## TASKS AND EXERCISES
A) Please reproduce the passage on Turkish tanks word for word, from "Altay is also" down to "rapidly took shape.".
B) Identify every line of the records that contains the word "Describe" and copy each of those lines. Matching is case-sensitive.

Start of DOCUMENT PASSAGE

KAPLAN MT is the first Turkish tank to be exported. Earlier in 2017 the Turkish Army successfully completed acceptance tests for its new locally developed Altay tank. The Altay is similar to the modern American and European tanks and has been in development since 2008. The Turks plan to buy a thousand of the new Altays for about $5.5 million each. These will be acquired in four lots of 250 each although not all may be needed depending on the regional military-political situation. The Turkish Army currently has about 700 German Leopard 1 and 2 tanks, 900 American M-60s (upgraded by Israel) and 1,300 American M-48s. Most (except for the Leopard 2s) are quite old and need replacing soon. Turkey doesn’t really need 3,000 tanks when half the number of more modern ones would do. Altay is similar to the 338 Leopard 2s the Turks currently have. Most of the rest are Cold War era tanks and rapidly approaching retirement age.

Altay is also similar to the American M1. Both have a 120mm gun, composite armor, and high-end electronics. The two tanks are so similar because in 2011 Turkey paid South Korea $400 million for rights to much of the technology in the new 55 ton South Korean K2 tank. This vehicle was in turn based on the 1980s K1, which deliberately emulated the M1 design in many ways and did so with the cooperation of the United States. The K1 and K2 proved to be successful designs, and the Turks already had decades of experience maintaining and upgrading American M-60 tanks (the predecessor of the M1). With the addition of the South Korean tech the Altay rapidly took shape.

The K2 design was attractive to the Turks because it used a number of new electronic defenses. These include a laser detector that will instantly tell the crew the direction the enemy laser beam is coming from. Most tanks use a laser range finder before it fires its main gun. The K2 fire control system also enables the main gun (120mm) to be used to hit low flying aircraft (helicopters, mostly). There are also numerous improvements to the K1 mechanical and electronic systems, as well as more armor (both composite and ERA). This made the K2 (and Altay) easier to use and maintain. An autoloader reduces the crew to three men. The Altay is more heavily armored than the K2 and does not use the auto-loader. Saudi Arabia is considering purchasing several hundred Altays as part of an effort to cement an unofficial alliance with Turkey against Iran and anyone else who might threaten Saudi Arabia and its immediate neighbors. Some other Moslem states are also interested.

End of DOCUMENT PASSAGE
Start of SUPPLIED MATERIAL

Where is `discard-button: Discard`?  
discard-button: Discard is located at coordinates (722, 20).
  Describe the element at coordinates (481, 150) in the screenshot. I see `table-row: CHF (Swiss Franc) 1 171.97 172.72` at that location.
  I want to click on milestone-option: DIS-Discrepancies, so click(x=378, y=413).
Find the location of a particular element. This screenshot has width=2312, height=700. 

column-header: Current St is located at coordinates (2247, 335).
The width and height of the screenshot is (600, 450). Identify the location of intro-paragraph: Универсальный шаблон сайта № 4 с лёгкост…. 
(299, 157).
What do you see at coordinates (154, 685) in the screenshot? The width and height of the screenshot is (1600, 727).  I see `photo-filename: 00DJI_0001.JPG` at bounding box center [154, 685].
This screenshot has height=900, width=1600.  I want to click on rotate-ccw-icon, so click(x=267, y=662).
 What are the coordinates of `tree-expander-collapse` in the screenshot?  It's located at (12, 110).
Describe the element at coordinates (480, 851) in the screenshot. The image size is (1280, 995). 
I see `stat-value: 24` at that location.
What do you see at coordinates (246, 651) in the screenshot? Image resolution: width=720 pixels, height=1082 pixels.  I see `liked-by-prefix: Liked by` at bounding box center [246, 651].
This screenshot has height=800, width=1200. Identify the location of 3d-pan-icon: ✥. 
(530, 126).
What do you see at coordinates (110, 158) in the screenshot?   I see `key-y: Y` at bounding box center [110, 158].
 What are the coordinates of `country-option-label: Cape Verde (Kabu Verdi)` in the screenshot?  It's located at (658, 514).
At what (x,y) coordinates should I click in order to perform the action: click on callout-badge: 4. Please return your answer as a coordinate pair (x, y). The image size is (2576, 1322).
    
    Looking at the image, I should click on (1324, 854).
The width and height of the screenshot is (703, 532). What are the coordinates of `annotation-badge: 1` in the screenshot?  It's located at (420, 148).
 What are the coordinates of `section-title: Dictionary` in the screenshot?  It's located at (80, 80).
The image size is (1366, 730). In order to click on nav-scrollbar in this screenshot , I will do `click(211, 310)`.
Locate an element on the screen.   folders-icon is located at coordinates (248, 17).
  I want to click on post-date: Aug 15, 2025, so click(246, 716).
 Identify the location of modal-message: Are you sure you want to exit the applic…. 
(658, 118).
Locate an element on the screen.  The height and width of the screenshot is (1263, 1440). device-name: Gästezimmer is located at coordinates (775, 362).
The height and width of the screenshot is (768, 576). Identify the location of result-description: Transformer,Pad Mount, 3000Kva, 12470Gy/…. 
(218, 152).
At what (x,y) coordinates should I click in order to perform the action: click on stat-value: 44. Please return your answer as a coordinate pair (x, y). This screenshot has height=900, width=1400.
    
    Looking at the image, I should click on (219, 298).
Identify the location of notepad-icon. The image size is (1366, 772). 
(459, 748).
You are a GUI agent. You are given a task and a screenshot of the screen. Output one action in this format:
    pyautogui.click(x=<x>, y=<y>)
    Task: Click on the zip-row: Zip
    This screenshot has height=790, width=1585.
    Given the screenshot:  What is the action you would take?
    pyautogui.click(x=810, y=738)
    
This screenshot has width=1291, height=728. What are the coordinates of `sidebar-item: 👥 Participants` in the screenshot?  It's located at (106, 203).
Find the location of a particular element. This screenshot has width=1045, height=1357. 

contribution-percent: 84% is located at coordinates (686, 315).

End of SUPPLIED MATERIAL

## RESULTS
A)
Altay is also similar to the American M1. Both have a 120mm gun, composite armor, and high-end electronics. The two tanks are so similar because in 2011 Turkey paid South Korea $400 million for rights to much of the technology in the new 55 ton South Korean K2 tank. This vehicle was in turn based on the 1980s K1, which deliberately emulated the M1 design in many ways and did so with the cooperation of the United States. The K1 and K2 proved to be successful designs, and the Turks already had decades of experience maintaining and upgrading American M-60 tanks (the predecessor of the M1). With the addition of the South Korean tech the Altay rapidly took shape.

B)
  Describe the element at coordinates (481, 150) in the screenshot. I see `table-row: CHF (Swiss Franc) 1 171.97 172.72` at that location.
Describe the element at coordinates (480, 851) in the screenshot. The image size is (1280, 995). 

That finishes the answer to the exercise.